17/01/2019
Sangramento Nasal: o que fazer?
Ao menos 1x na vida, 60% das pessoas terão sangramento nasal (epistaxe). Os fatores que influenciam sua ocorrência são: flutuações de temperatura e umidade, infecções das vias áreas superiores, rinite alérgica, entre outros. São comuns no inverno, quando o ar está mais seco, mas o uso regular do ar refrigerado pode fazer as vezes da estação fria e resultar em secura e irritação das mucosas. Crianças entre 6 e 10 anos de idade, devido à auto-manipulação e traumas e idosos > 70 anos, pela menor elasticidade dos vasos sanguíneos, são os grupos com maior incidência, mas em muitos dos casos, pode ser identificada pré-disposição familiar, que em geral está associada a uma configuração "ingrata" e mais exposta dos vasos sanguíneos do nariz. É grave?
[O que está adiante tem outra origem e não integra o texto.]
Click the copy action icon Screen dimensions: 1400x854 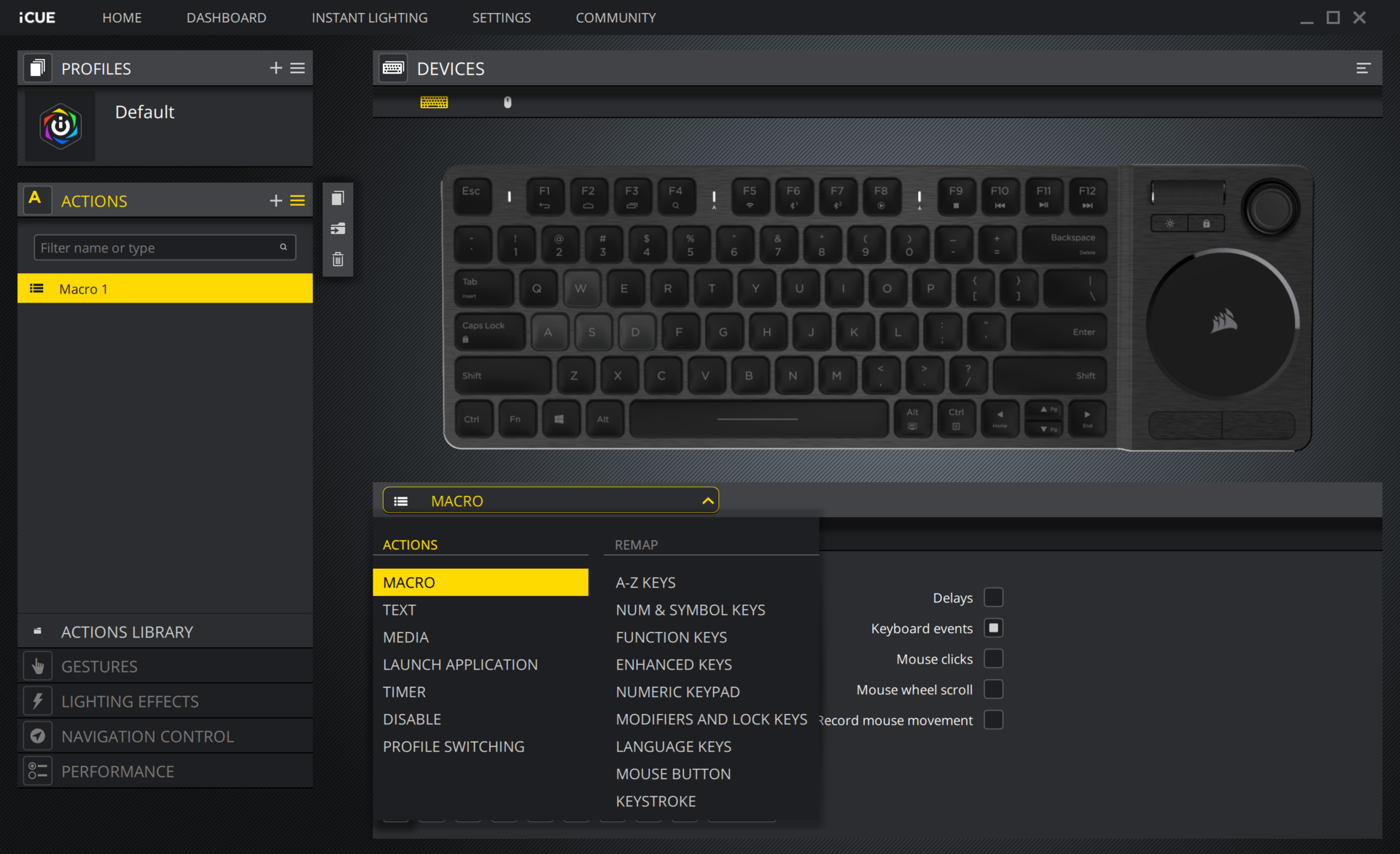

Raramente e geralmente cessam espontaneamente. Quando procurar o Hospital? Você deve procurar o médico se for em grande quantidade, causando dificuldade para respirar, palidez, fadiga ou confusão mental, se não cessar com as medidas realizadas em casa, se acontecer logo após uma cirurgia nasal ou se você tem, sabidamente, alguma lesão intra-nasal, se vier acompanhado de dor no peito, se ocorrer após um trauma, se você fizer uso de algum anticoagulante ou anti-agregante. Como evitar? Use umidificador no quarto, sprays nasais/soro fisiológico e beba bastante água. Tome cuidado ao manipular o nariz, para evitar pequenos traumas, faça a higiene nasal sempre ao banho, com os dedos molhados. Qual o tratamento? Fique sentado ou de pé com a cabeça reta, levemente inclinada pra frente. Não deite nem coloque a cabeça para trás. Se o paciente estiver acamado ou impossibilitado de se levantar, eleve a cabeceira. Aperte as asas do nariz fechando as narinas por 5 min em crianças e por 10 em idosos, mantenha pressionado e respire pela boca. Se persistir, repita os passos. Se não parar de sangrar, procure atendimento. Importante: apesar de uma crise hipertensiva ser um possível fator desencadeante, é mais comum que o sangramento seja causa do aumento da pressão e não consequência.